Türklük sözleşmesinin ödüller ve cezalarla ayakta durduğunu söyleyen Ünlü sözlerini şöyle sürdürdü: “Eğer Türk’seniz hayatın her alanında Türk olmayanlara karşı avantajlısınız. Her zaman yükselebilirsiniz. En aşağıdan gelip en yukarılara çıkabilirsiniz. Türklüğün aynı zamanda manevi imtiyazları var. Haklılık ve normallik gibi. Eğer bu kategoriye girmiyorsanız manevi dezavantajlarınız vardır. Haksızlık ve anormallik gibi. Bu anlamda herkesin Türkleşmesi gerekir. Bunun için de bazı performanslar beklenir. Ana dili Türkçe olmayanlar için çok önemli bir performans bu, basit bir performans değil. Türk olmayanlar bilinçli bir şekilde Türklük performanslarını sergilerler. Bir Türk suyun içindeki bir canlı gibi bunun farkına varamaz. Fakat suyun dışından gelen bir canlı suyun kurallarını her zaman bilerek girer. Mesela bir Ermeni, bir Kürt ya da bir Yahudi. Yani akıntıya karşı yüzen kişi akıntının farkındadır’’

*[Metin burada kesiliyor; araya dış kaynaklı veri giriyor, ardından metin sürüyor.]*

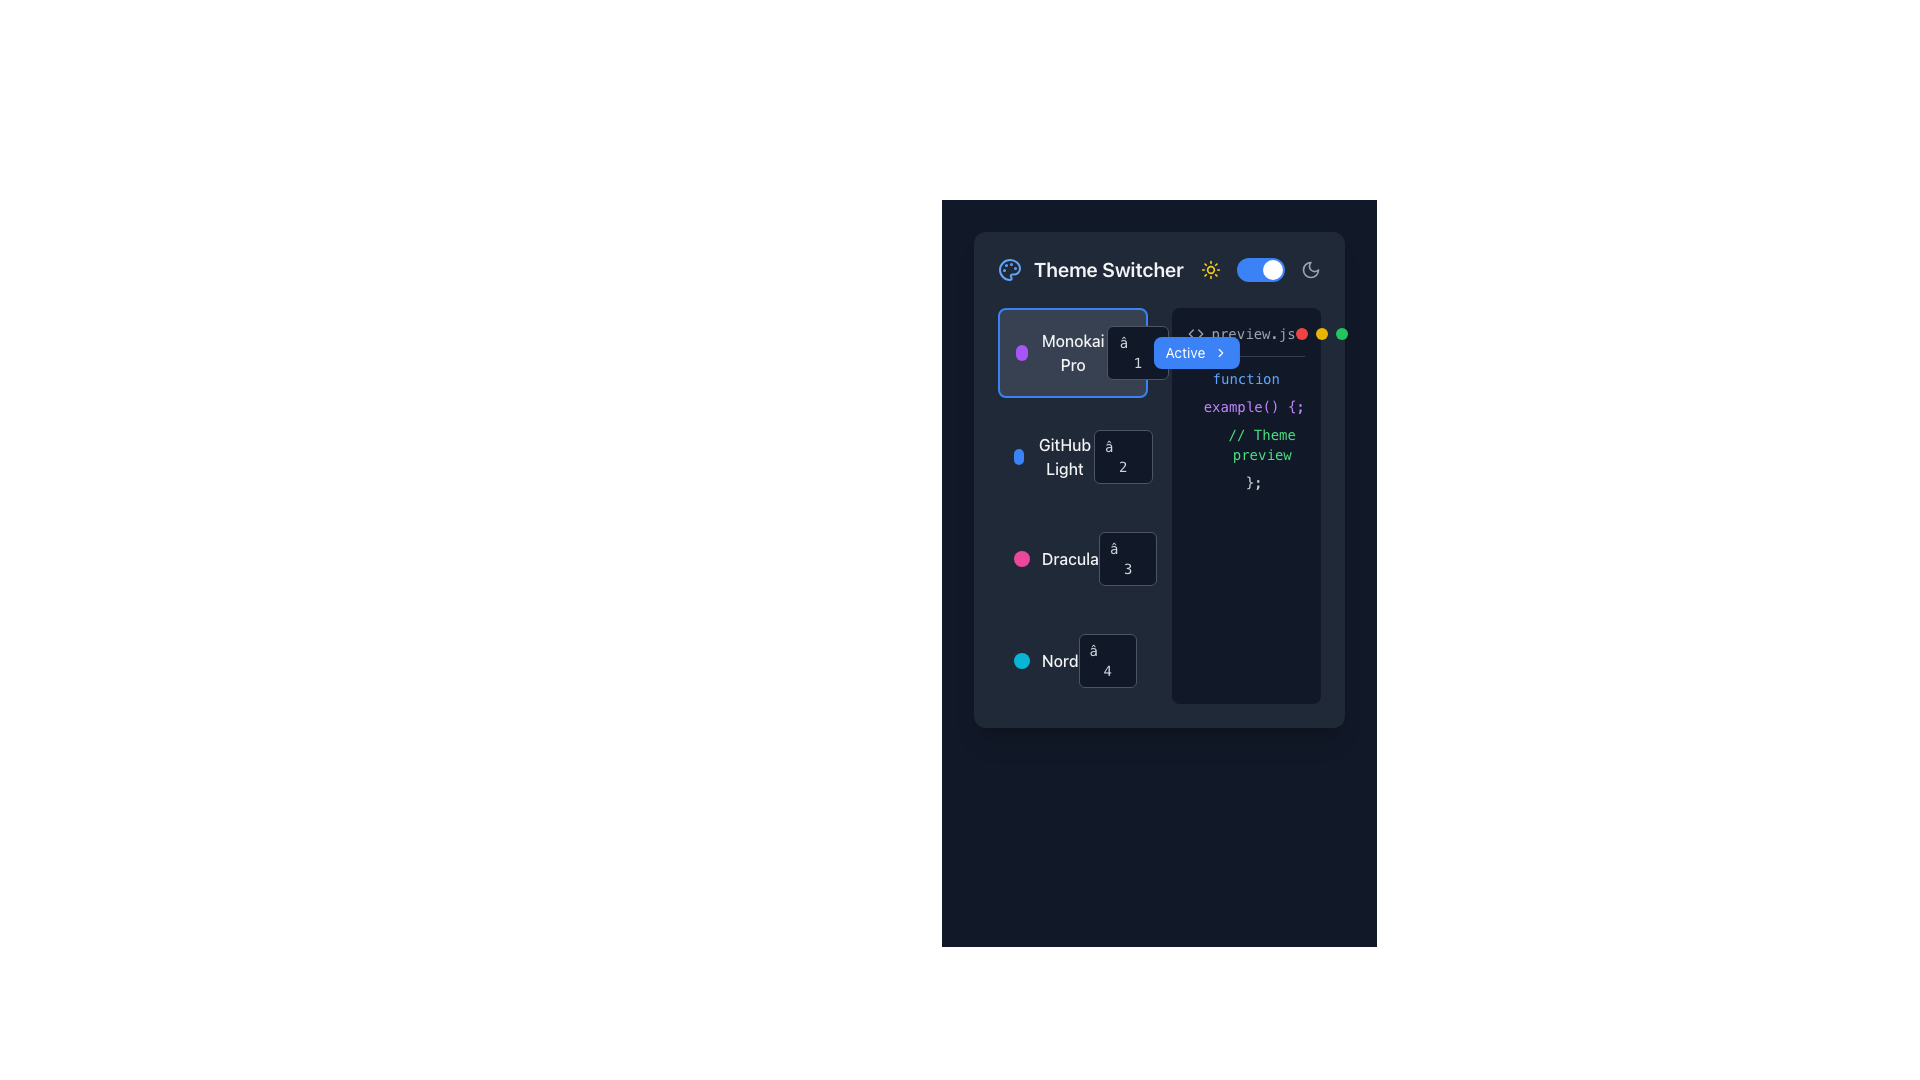 The image size is (1920, 1080). What do you see at coordinates (1248, 270) in the screenshot?
I see `the slider` at bounding box center [1248, 270].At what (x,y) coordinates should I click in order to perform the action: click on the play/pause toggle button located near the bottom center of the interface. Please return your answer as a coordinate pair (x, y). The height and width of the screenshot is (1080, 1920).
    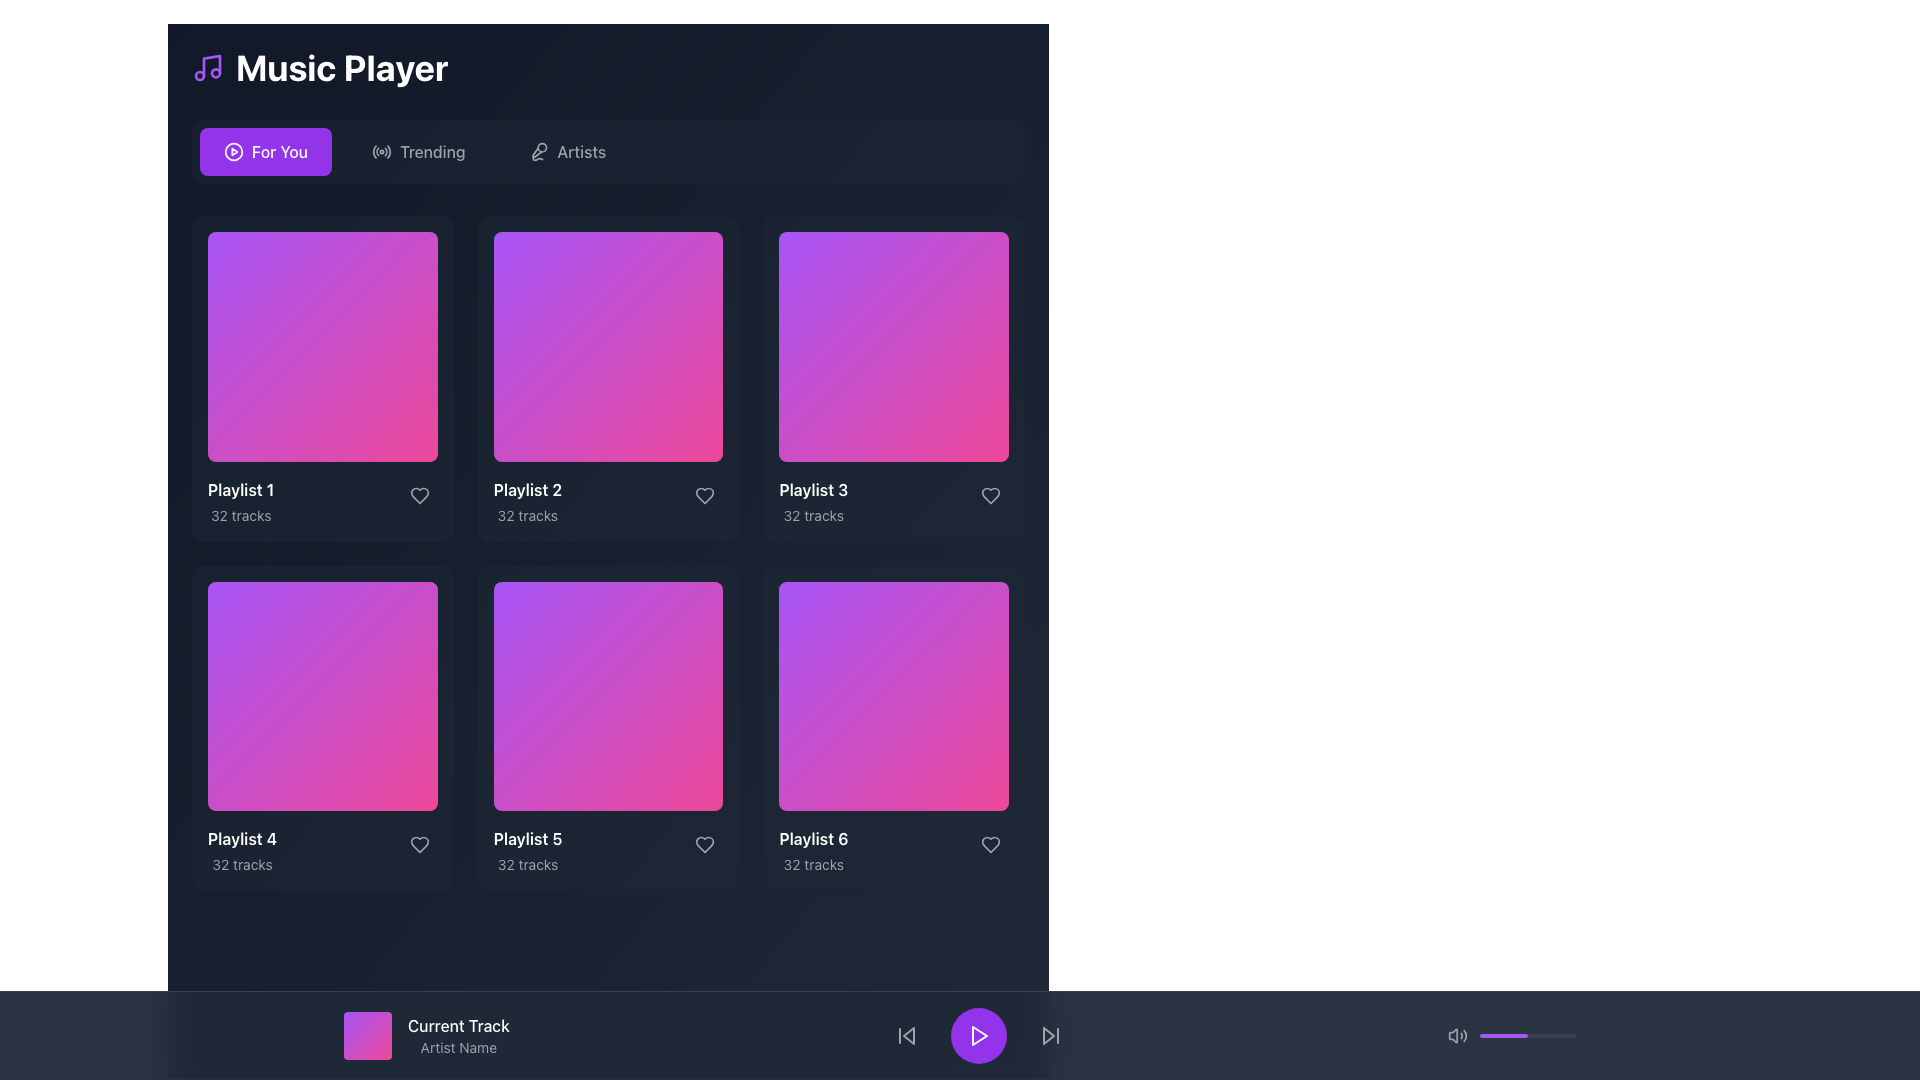
    Looking at the image, I should click on (978, 1035).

“Örneğin Kuşadası’nda 1935 yıllında bir polisin, Ermeni bir kadını koruduğu için İçişleri Bakanlığı tarafından milliyetinin araştırılması isteniyor. Yani bu tür uyumsuzluklar nadirdir. Böyle bir polis memuru zaten çıkmaz. Bu yüzden bir polis bunu yapabiliyorsa o polis memuru Türk olamaz. Türklük krizi Türklükten tümden kopuşu ve Türklüğü fark edişi anlamına gelmiyor. 1960’lı yıllarda Kürt ve Ermeni meselesi hakkında radikal bir pozisyon alan tek akademisyen İsmail Beşikçi idi. Bu anlamda İsmail Beşikçi Türklüğünün farkına varmış ve onun dışına çıkmış ilk Türk’tür. Yani suyun dışına çıkan ilk Türk”
Eşitlik, adalet ve özgürlük üzerinden “Akademide toplumsal cinsiyetin icrası” başlıklı konuşmasını yapan Yrd. Doç. Dr. Lülüfer Körükmez ise şunları söyledi “Eşitlik meselesi akademide toplumsal cinsiyet meselesini anlamak için yeterli değildir. Bu yüzden adalet meselesine de bakmamız gerekiyor. İster evli olsun, ister bekar olsun iş dışındaki bütün hayatında başka başka yükleri, rolleri var. Bunların işle bütünleştirilmemesi ve ayrı tutulması yaşam koşullarında bir kısıtlılığa yol açıyor. Dolayısıyla burada bir adaletsizlik var. Bu adaletsizlik eşitsizlikle üst üste biniyor. Yani biz akademide kadını tartışırken sadece nicel sayılardan bahsedersek önemli bir şekilde eksik kalır. İş dışı yaşamın birleştirilmesi ve entegre edilmesi çok önemli ve bunu kadınlar yine kendi mücadelesi ile gerçekleştirecektir’’ dedi.